Eami means ‘forest’ in Ayoreo. It also means ‘world’. The indigenous Ayoreo-Totobiegosode people do not make a distinction: the trees, animals, and plants that have surrounded them for centuries are all that they know. They now live in an area experiencing the fastest deforestation on the planet. Paraguayan director Paz Encina travelled to Chaco for this film. She immersed herself in Ayoreo-Totobiegosode mythology, and listened to heartrending stories about how the people are being chased off their land. Based on the knowledge she acquired, she made a dreamy, magic-realist film about a little girl called Eami. After her village is destroyed and her community disintegrates, Eami wanders the rainforest. She is the bird-god – she explains in the poetic voice-over, in her own language – looking for whomever may be left. Every now and then, Encina plays snippets of interviews, whilst studying Eami’s immobile face. Eami will have to live outside the rainforest, just like the coñone (literally: ‘the insensitive’). Encina turns her final wander into an experience for all the senses, with enchanting images and a powerful sound mix. A bird screams. The wind rustles the leaves. Something growls in the distance. Then: machines. Panic.

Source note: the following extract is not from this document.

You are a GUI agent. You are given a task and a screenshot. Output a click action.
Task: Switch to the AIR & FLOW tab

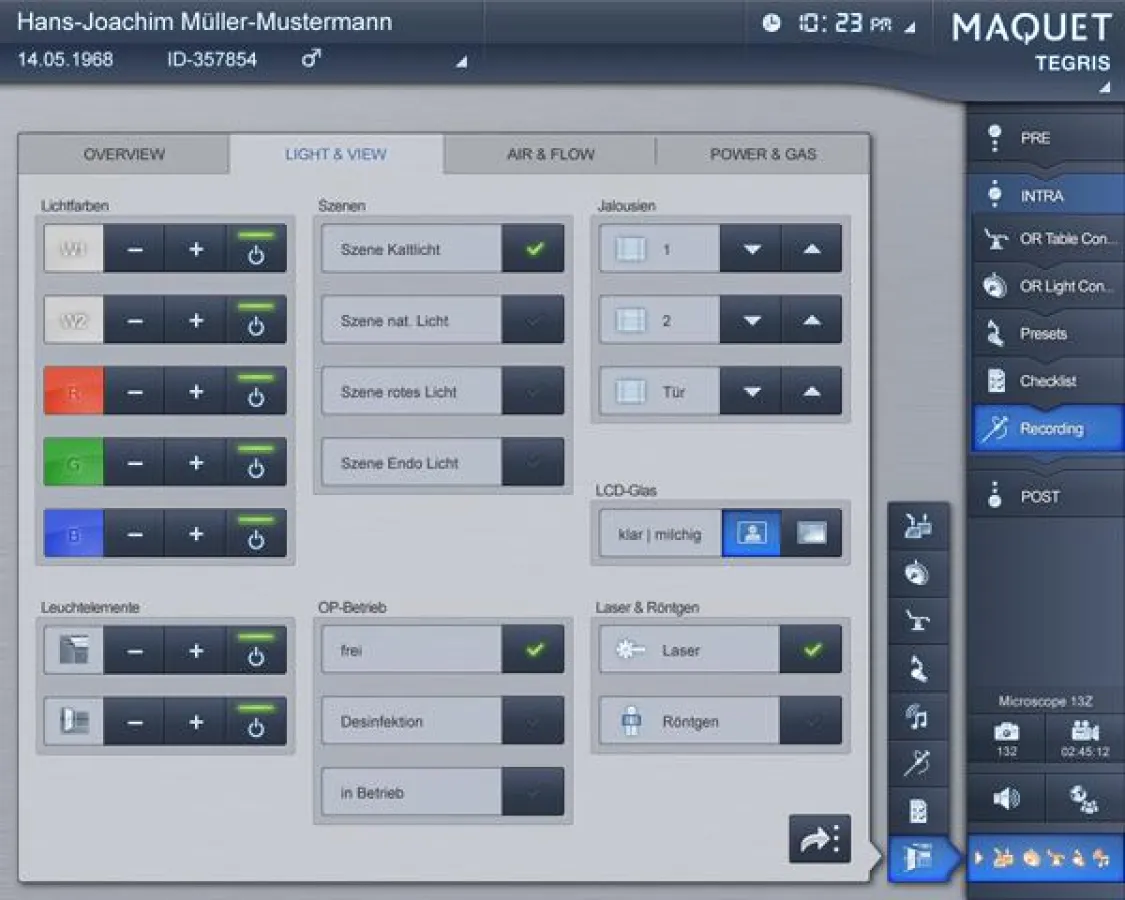548,153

EAMI is an indictment; yet, perhaps even more so, an attempt to record something that will be lost. ‘Remember everything,’ says the lizard/old man who accompanies Eami on her journey. ’Once we leave, we can never come back.’


Jury Declaration:

A demanding film, at the same time sensory, dreamlike and realistic, with images of great beauty, precise framing, hypnotizing still shots. A fascinating and poetic universe (reminiscent of the cinema of Weerasethakul), for this journey into the forests of northern Paraguay, devastated by deforestation, through the voice of a little girl, tells the tragedy of this exile without return, the end of a world hitherto preserved from the damage of civilization.